Through research funded by a Desmarais Faculty Scholar Award, Professor Laurent Barras is investigating questions that matter to a huge segment of the population. In a recent paper, “Skill, Scale and Value in the Mutual Fund Industry,” Barras and his co-authors show that over 60 per cent of United States equity mutual funds failed to deliver superior performance for investors. However, fund managers created value, but mainly for themselves. “Managers are skilled. But fees are too high compared to what managers bring to the table, so most of the performance value created goes to the fund managers rather than investors,” said Barras.
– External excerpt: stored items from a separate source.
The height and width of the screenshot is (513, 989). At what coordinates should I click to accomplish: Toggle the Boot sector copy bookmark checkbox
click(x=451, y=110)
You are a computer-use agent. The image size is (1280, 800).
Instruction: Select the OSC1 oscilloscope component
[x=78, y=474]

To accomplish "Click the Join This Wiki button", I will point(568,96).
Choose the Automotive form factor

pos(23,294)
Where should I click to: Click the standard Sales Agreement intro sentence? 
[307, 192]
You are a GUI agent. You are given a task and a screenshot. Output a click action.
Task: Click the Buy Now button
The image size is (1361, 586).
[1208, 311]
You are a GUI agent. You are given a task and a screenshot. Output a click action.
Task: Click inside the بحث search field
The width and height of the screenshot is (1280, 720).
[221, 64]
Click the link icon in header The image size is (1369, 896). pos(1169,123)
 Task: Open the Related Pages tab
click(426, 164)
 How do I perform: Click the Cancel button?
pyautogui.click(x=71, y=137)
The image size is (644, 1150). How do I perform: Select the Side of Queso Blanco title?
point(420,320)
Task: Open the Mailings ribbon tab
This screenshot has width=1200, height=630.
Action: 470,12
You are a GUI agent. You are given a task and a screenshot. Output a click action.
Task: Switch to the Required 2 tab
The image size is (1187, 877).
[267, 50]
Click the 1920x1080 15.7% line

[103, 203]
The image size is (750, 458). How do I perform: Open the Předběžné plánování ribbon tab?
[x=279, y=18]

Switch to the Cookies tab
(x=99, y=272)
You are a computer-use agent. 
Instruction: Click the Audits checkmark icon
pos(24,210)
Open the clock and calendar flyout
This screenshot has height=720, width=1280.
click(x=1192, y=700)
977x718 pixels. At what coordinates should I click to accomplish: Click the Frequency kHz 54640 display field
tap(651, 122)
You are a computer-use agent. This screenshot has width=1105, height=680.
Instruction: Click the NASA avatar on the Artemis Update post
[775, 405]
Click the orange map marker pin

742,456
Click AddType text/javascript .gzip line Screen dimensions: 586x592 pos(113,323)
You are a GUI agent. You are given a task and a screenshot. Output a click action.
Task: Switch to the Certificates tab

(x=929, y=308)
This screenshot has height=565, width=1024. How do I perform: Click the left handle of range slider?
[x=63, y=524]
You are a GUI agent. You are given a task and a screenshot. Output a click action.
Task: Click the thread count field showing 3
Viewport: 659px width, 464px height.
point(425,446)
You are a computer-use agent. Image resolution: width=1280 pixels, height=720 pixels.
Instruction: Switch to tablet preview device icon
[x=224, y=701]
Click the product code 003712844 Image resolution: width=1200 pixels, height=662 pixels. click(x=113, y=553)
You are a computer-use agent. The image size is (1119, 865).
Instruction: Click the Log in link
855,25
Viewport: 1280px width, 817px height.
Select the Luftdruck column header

The last 10 years have witnessed a dramatic change in the composition of the mutual fund industry, in which active funds have seen massive outflows while passively managed funds have had massive inflows. Barras is therefore collaborating with PhD student Pouya Behmaram and Desautels finance professor David Schumacher to examine the impacts of this huge structural change on actively managed funds in a follow-up paper-in progress: “How do Active Funds React to the Rise of Passive Management?”
Barras views the support for high-quality research through the Desmarais Faculty Scholar Awards to be creating benefit by also enhancing teaching. “In my classes on applied investments, we look at the performance of mutual funds. Students work with all the data I’ve collected to do differential analysis for investment returns. I can teach better classes because I’ve studied this in my research and can share unique insights that I couldn’t get just from reading books,” he said. “I believe that research has a big impact in the class. I’ve been an area coordinator in the finance group for the last two years and I see a strong connection between the research productivity of professors and the quality of their teaching.” Â
As a first-time recipient, Barras has found that funding support and recognition provide an added incentive to tackle ambitious investment research problems and issues on a global scale. “The Desmarais awards send an important signal that the Faculty is providing extra support for people who do great research, which is recognized internationally,” said Barras. “That is crucial for retention policy, and it helps ż´Ć¬ĘÓƵ and Desautels to keep their talented researchers.”
Collaborating to investigate how credit default spreads
Default contagion is a major credit problem that affects companies, industries, and entire countries.
If one entity goes bankrupt it can increase risk and raise borrowing costs for other distressed borrowers, and tilt them toward default. Through research funded by a Desmarais Faculty Scholar Award, Professor Jan Ericsson has identified a new mechanism for default contagion and convincingly demonstrated how the transmission and spread of default risk can occur between borrowers that share no common economic fundamentals.
The funding enabled Ericsson to hire a gifted PhD finance student, Yiliu (Lucy) Lu, to collaborate on investigating and successfully pursuing a promising research idea. Ericsson and Lu developed a model which presents a new mechanism to explain how contagion arises and defaults can cluster when negative credit shocks that impact one borrower also damage the creditworthiness of other seemingly unrelated borrowers.
“Lucy is brilliant and did the heavy lifting in computing to build the model. Without the funding, she couldn’t have been my student and that made it possible to pursue the research successfully,” said Ericsson.
Their research findings are also useful for understanding how corporate and sovereign bailouts during crises can help prevent bankruptcy cascades by reversing those contagion spillover effects. The model may be relevant to the COVID-19 crisis in helping government policymakers assess default contagion risks and determine which firms, industries, or countries should benefit most from economic rescue packages.
As a recipient of four successive Desmarais Faculty Scholar Awards since 2010, Ericsson has broadened and deepened his research on risk premiums in corporate bond and credit derivative markets to tackle challenging problems.
“A lot of the efficiency of my research is based on the ability that the award gives me to hire talented students with the right expertise that can help. That’s extremely valuable,” he said.
Ericsson also values the continuing opportunities to help advance the academic and research capabilities and aspirations of his students: “When you teach and work with a PhD student on an important research project, you are helping to shape their development as a future academic—as a teacher and researcher—which is very satisfying both professionally and personally.”